## Text section:
--

Chinese at massage place. Mon, Nov 1, 2010.

11/01/2010. 1259. I was walking by a place that offers a quick chair massage, the kind where you sort of sit/kneel, and put your face in a support rest, for only a few dollars for a few minutes. I've recently started doing some new exercises, and my shoulders were a bit stiff, so it seemed worth the price.

The employees were Chinese, and I happened to have been carrying some Chinese and English copies of the Book of Mormon. I had planned on offering them at a nearby Asian restaurant, but I didn't encounter any Chinese employees at that restaurant.

The idea of a placement here was only secondary. It really was just serendipitous that they were Chinese. And my shoulders really have been sore for several days. Honest!

There was some language barrier as they were not very proficient in English. So after I paid for the chair massage, I'm not sure they understood my offer of free material, or whether they formally accepted my offer, but when I handed it to them, they accepted it. It was a Simplified Chinese Book of Mormon, an English Book of Mormon, and a Chinese Liahona.

I've always wondered if those Asian massage places that have been springing up were legitimate or not. But this one was obviously legit, with just the chair-massage deal in an open area. No private rooms. The operator was a bit rough on me, but it worked out well. Though if you have specific instructions you need to give your massage therapist, I would recommend against these types of places due to the communication barrier.

--

## Data for analysis:
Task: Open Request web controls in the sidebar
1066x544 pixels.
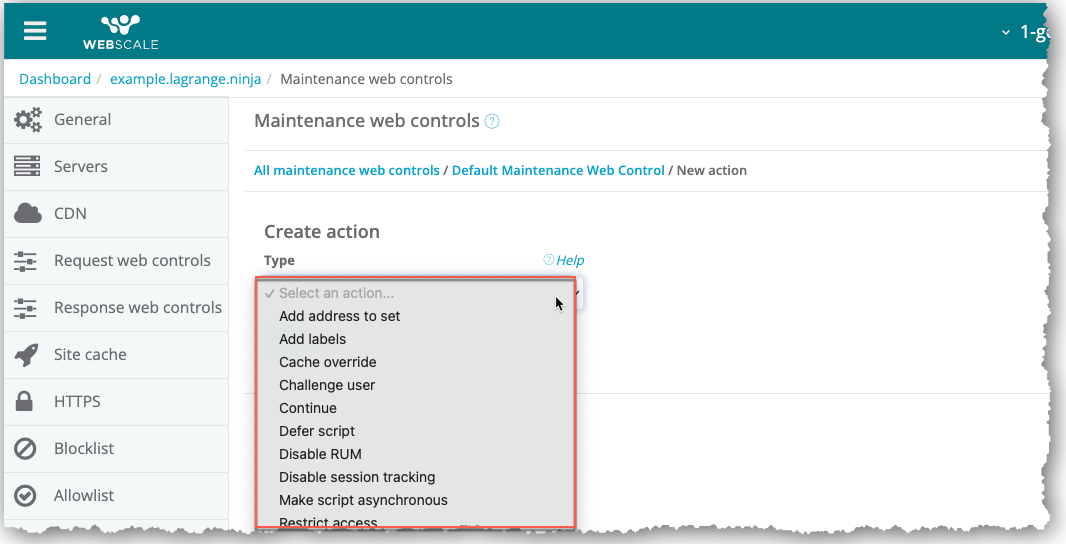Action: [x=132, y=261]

--

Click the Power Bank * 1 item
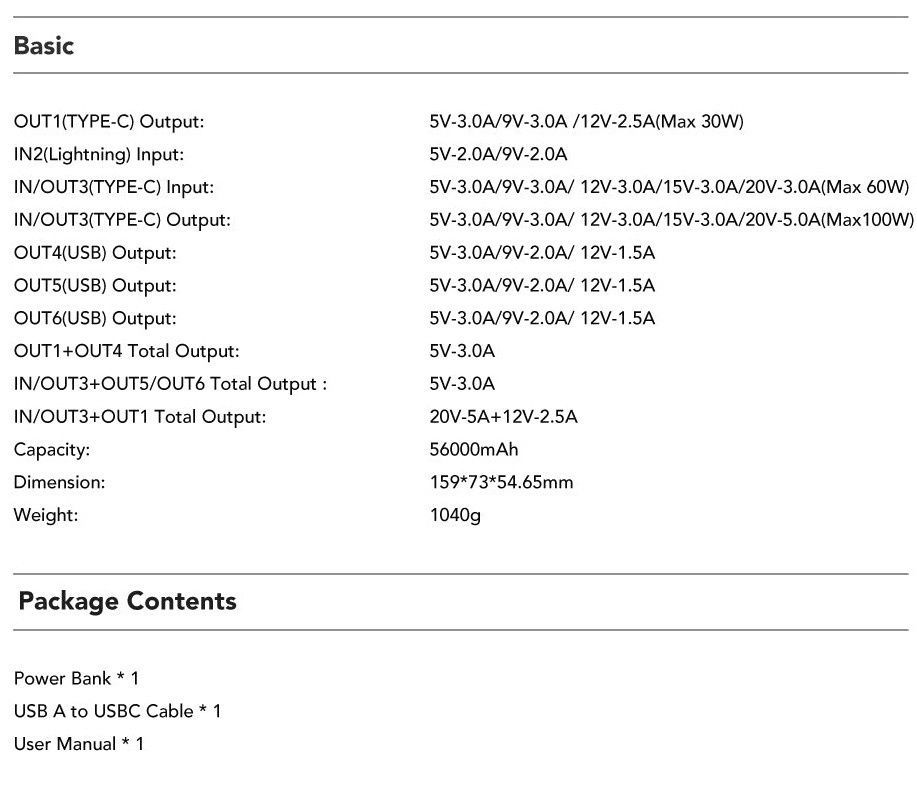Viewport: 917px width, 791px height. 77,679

--

## Instructions:
1. Copy the chair-massage account from "There was some" to "a Chinese Liahona.".
2. In the chair-massage account, what items did the writer hand to the employees?
3. Using the chair-massage account, explain why the writer advises against these places for anyone with specific instructions for a massage therapist.

## Responses by task:
1.
There was some language barrier as they were not very proficient in English. So after I paid for the chair massage, I'm not sure they understood my offer of free material, or whether they formally accepted my offer, but when I handed it to them, they accepted it. It was a Simplified Chinese Book of Mormon, an English Book of Mormon, and a Chinese Liahona.

2. A Simplified Chinese Book of Mormon, an English Book of Mormon, and a Chinese Liahona.

3. The writer cites the communication barrier. The employees were not very proficient in English, so specific instructions might not be understood.